Underlining the urgent need for reforms in India's power sector, a World Bank report says that to ensure 24x7 power supply to citizens under the Modi government's 'power for all' initiative, utilities would have to strengthen their transmission grids and distribution infrastructure, and enhance billing and collection systems.
Highlighting the importance of reforms in meeting the demand, Sheoli Pargal, economic advisor at the World Bank and author of 'More Power to India: The Challenge of Distribution', said in Hyderabad today that strengthening the transmission and distribution infrastructure was crucial to revitalise the power sector and make the power for all programme successful.
Addressing a press conference outlining some of the key findings in the report, she said subsides are acceptable as long as the government facilitates the functioning of the state-run power utilities.

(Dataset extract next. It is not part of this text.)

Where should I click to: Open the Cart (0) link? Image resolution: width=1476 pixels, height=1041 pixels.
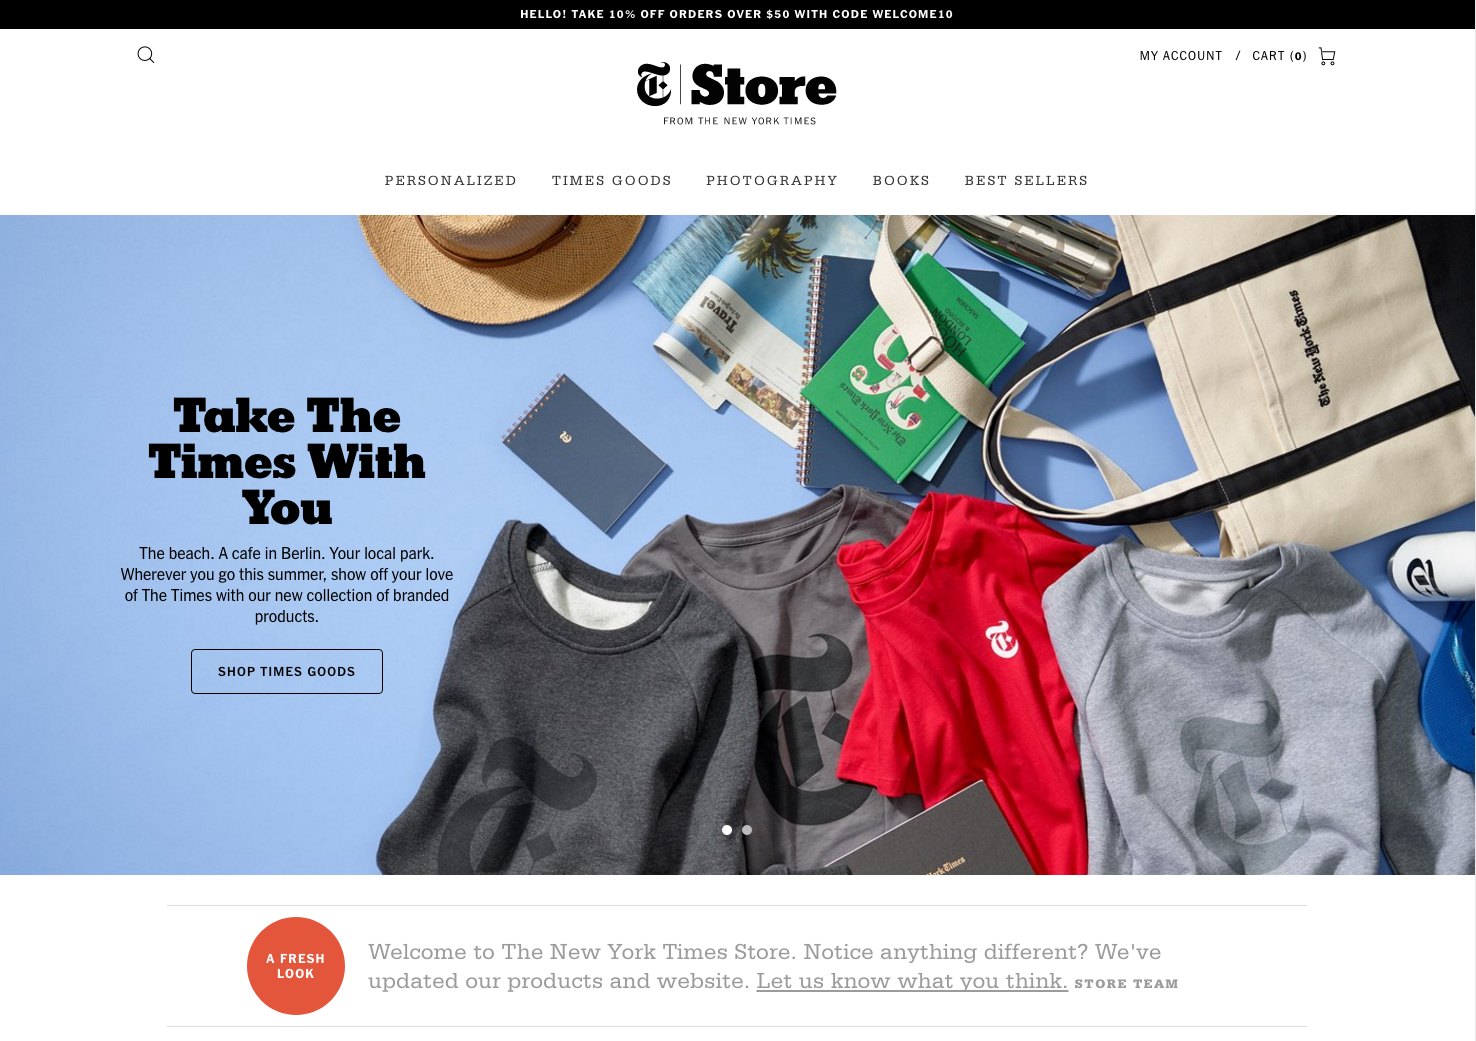1279,56
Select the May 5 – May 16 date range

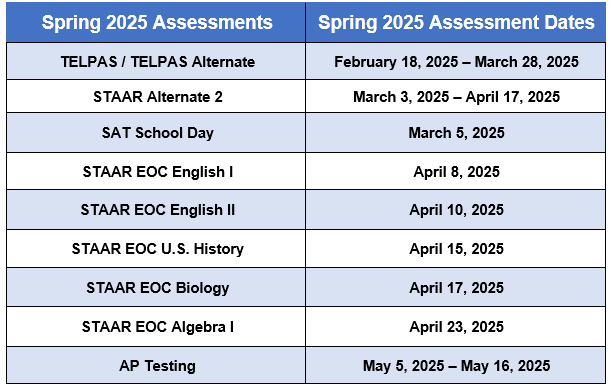pos(456,366)
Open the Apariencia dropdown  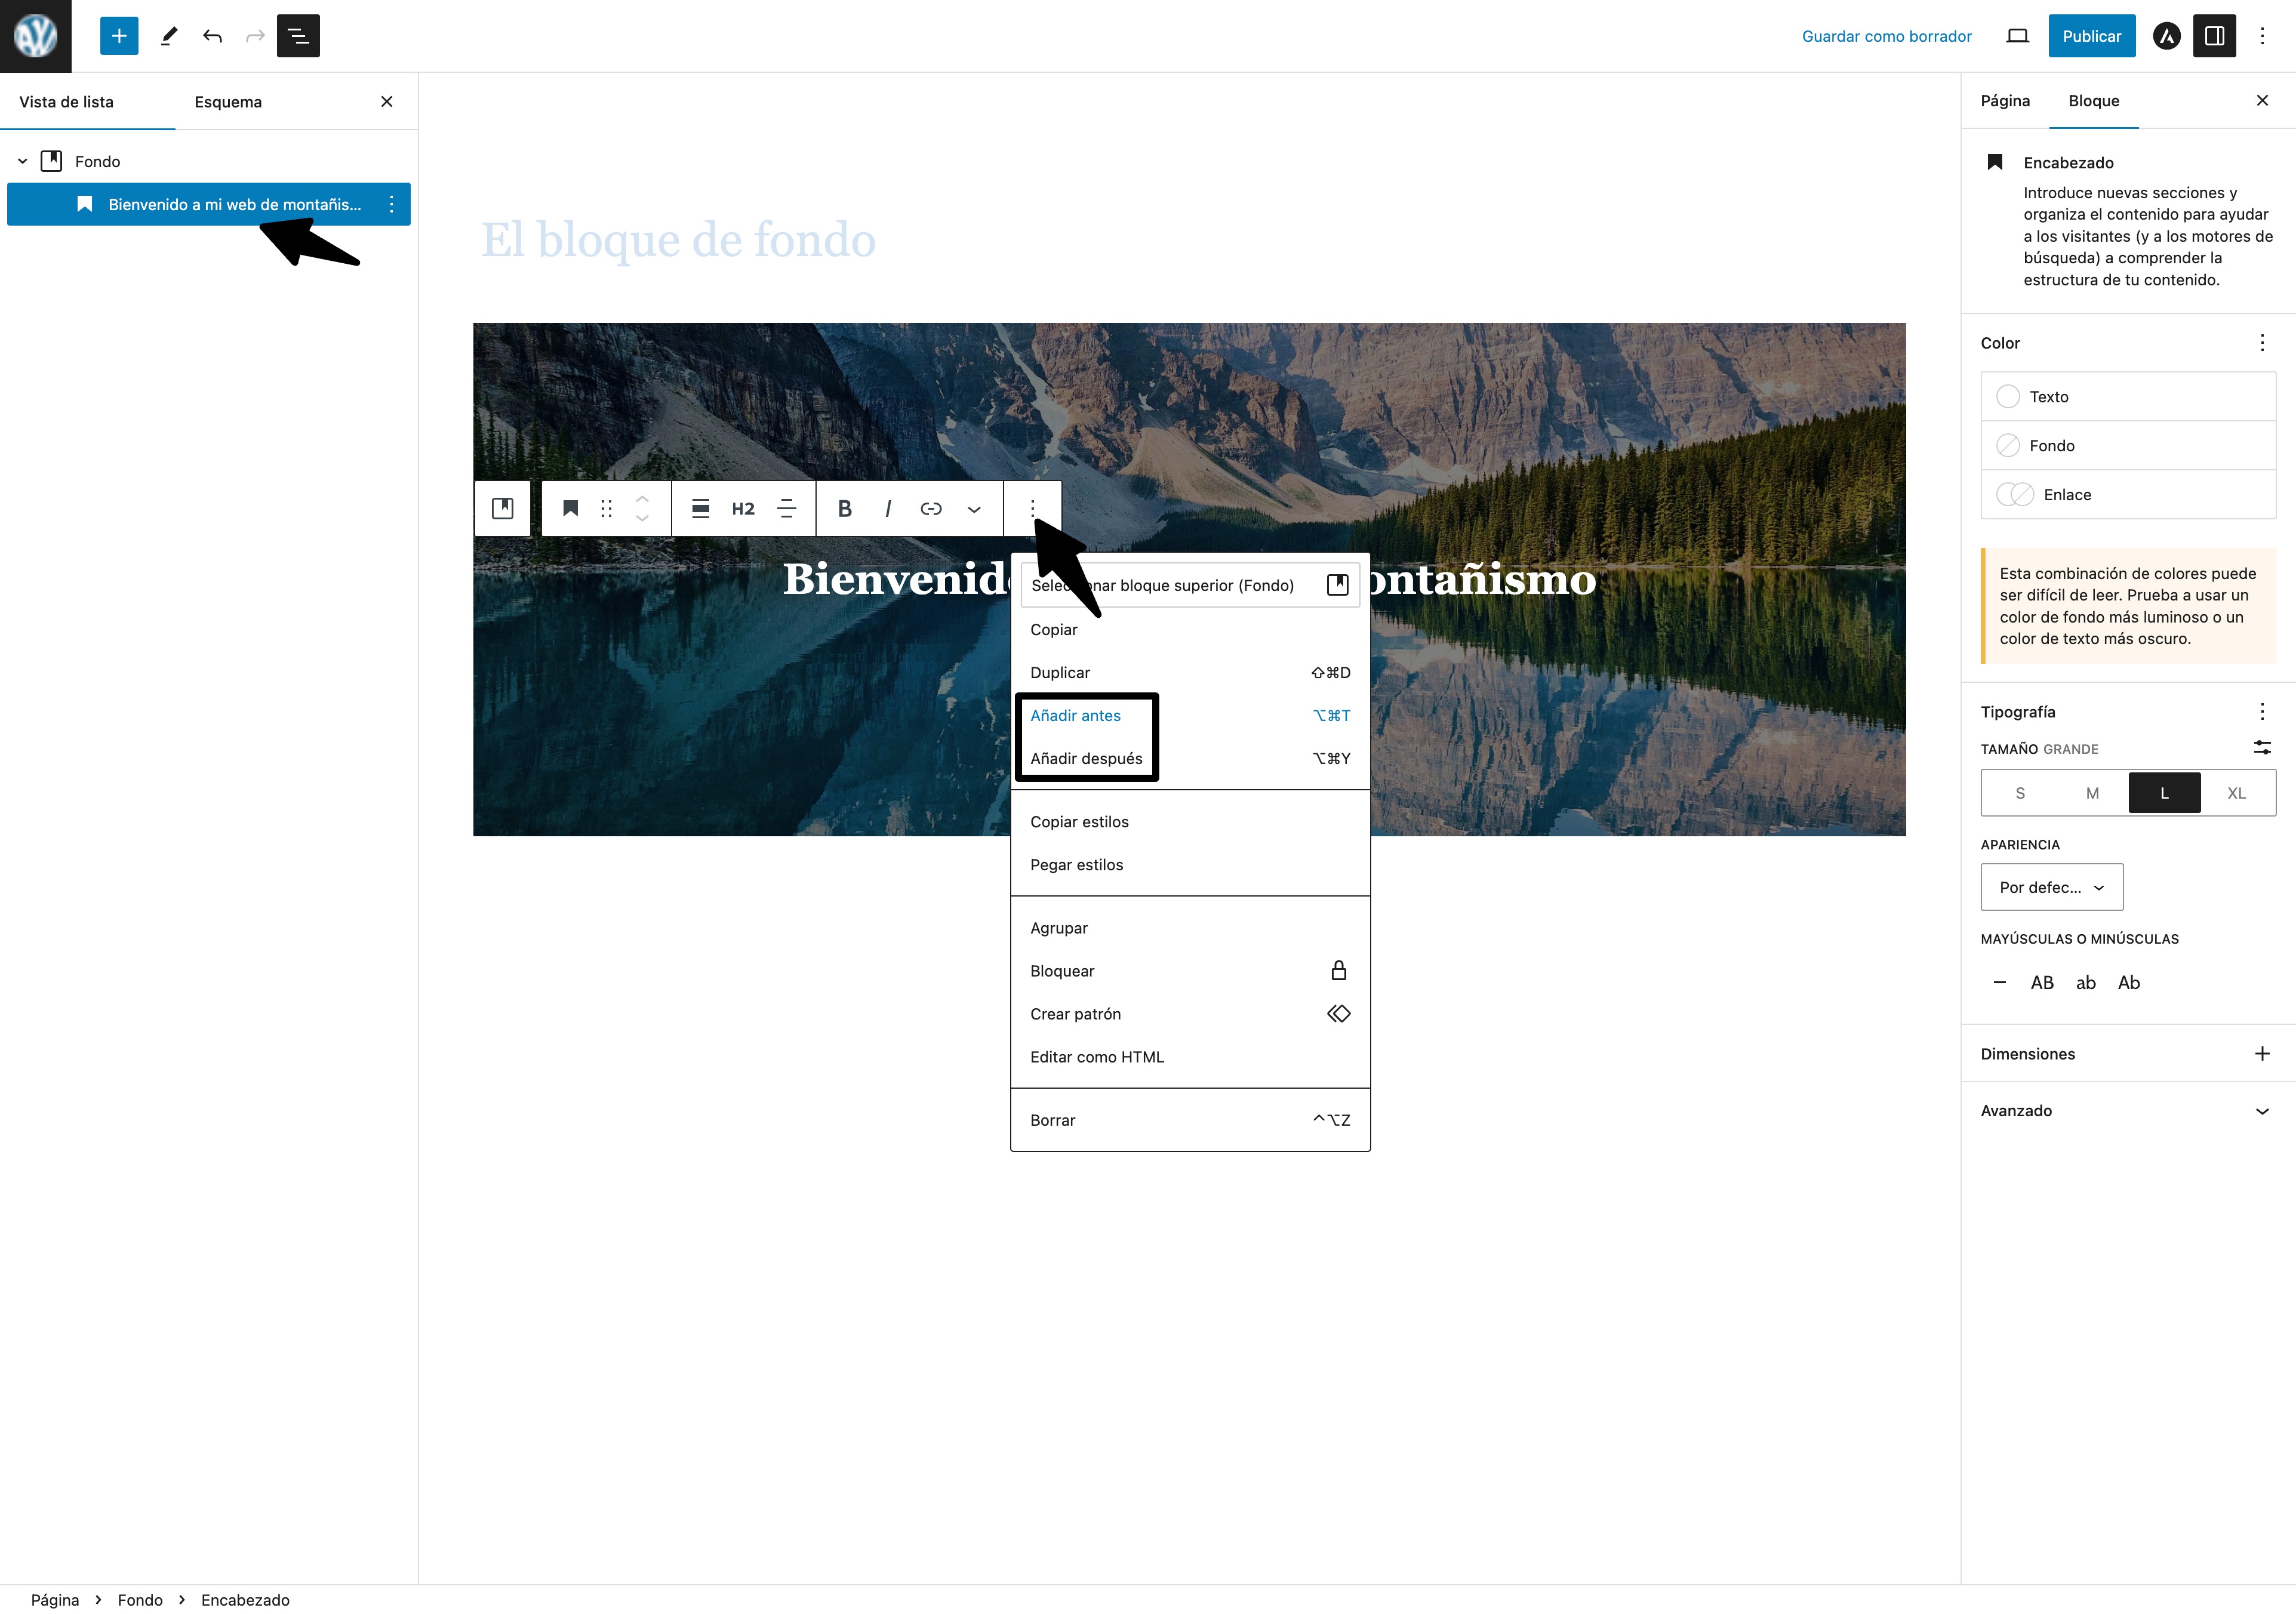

Presenting the World Bank perspective on Andhra Pradesh (before it was bifurcated), she said AP needs to ramp up investments across the value chain.
On the impact of subsidy on other sectors, the study estimates that 15,000 hospitals and 123,000 schools could have been developed in AP alone if the power sector had no pre-empted these funds.
Mani Khurana, energy specialist at the World Bank, highlighted the need to improve operational and financial efficiency in distribution through a multi-pronged approach, with the use of information technology, energy audits, reduction in transmission and distribution losses and ring-fencing supply to the agriculture sector with a transparently determined and administered subsidy.
The study, initiated by the Department of Economic affairs and Ministry of Power, covers various States of the country and mentions how the financial health of the sector is fragile, limiting its ability to invest in delivering better services.
Over the last decade, the sector needed specific periodic rescues from the Centre through a bailout and a restructuring package.